A critical feature of decentralized identity is that it enables the separation of form from content. It’s the form in which digital information is held that makes the  information verifiable. This has huge implications: It removes the need to store critical data or personally identifiable information in a centralized database as part of the verification process as the nature of that validation triangulation is distributed from the start. All data is tied to its owner and shared in privacy-preserving ways over uniquely encrypted communications channels.

A verifiable credential replaces a login and password, and verification is instant and device agnostic. There is no “one ring to rule them all” that is the single point of failure in this model. If we take other security technologies and apply them to build out the security posture of the entities tied to that validated and verified credential, the rising tide of a better security position does finally raise all ships.

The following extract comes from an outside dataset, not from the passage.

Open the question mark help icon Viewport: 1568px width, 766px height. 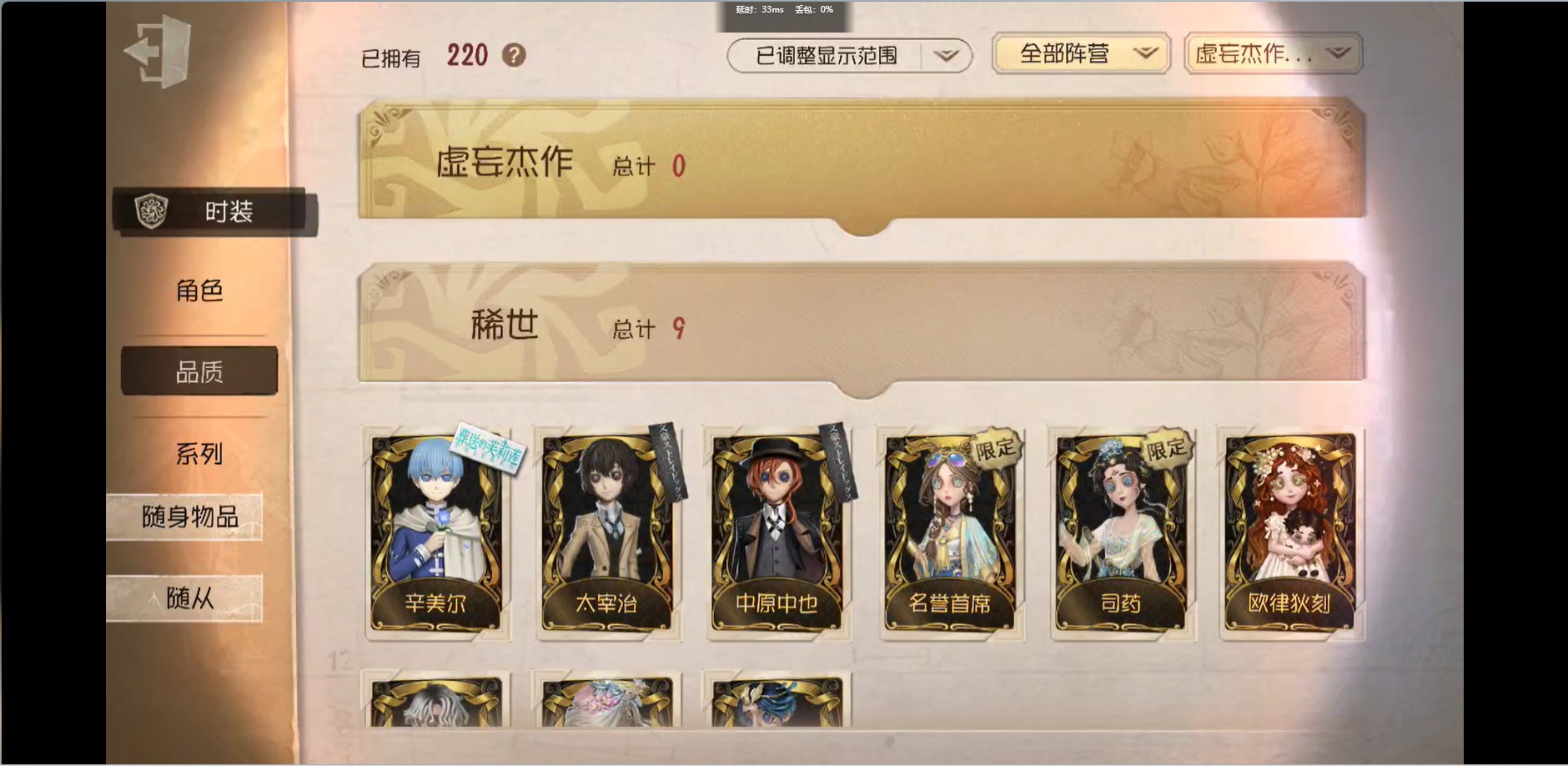[514, 55]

As the perimeter defenses of a billion digital entities dissolve, we can see online interaction as a much more open environment where information can move much more freely; that’s what the internet is for. It was designed for that very purpose, it was not built to be secure. But with today’s technologies applied in innovative but natural ways, we can operate in a secure and optimized manner. The only way to make this digital reality work is to accept that the old security architecture failed all of us and is never coming back. Thankfully.

The way we get better is to accept that reality and build our future to look the way that the internet was meant to operate. Distributed, diverse, adaptable, dynamic, and integrated with our physical selves.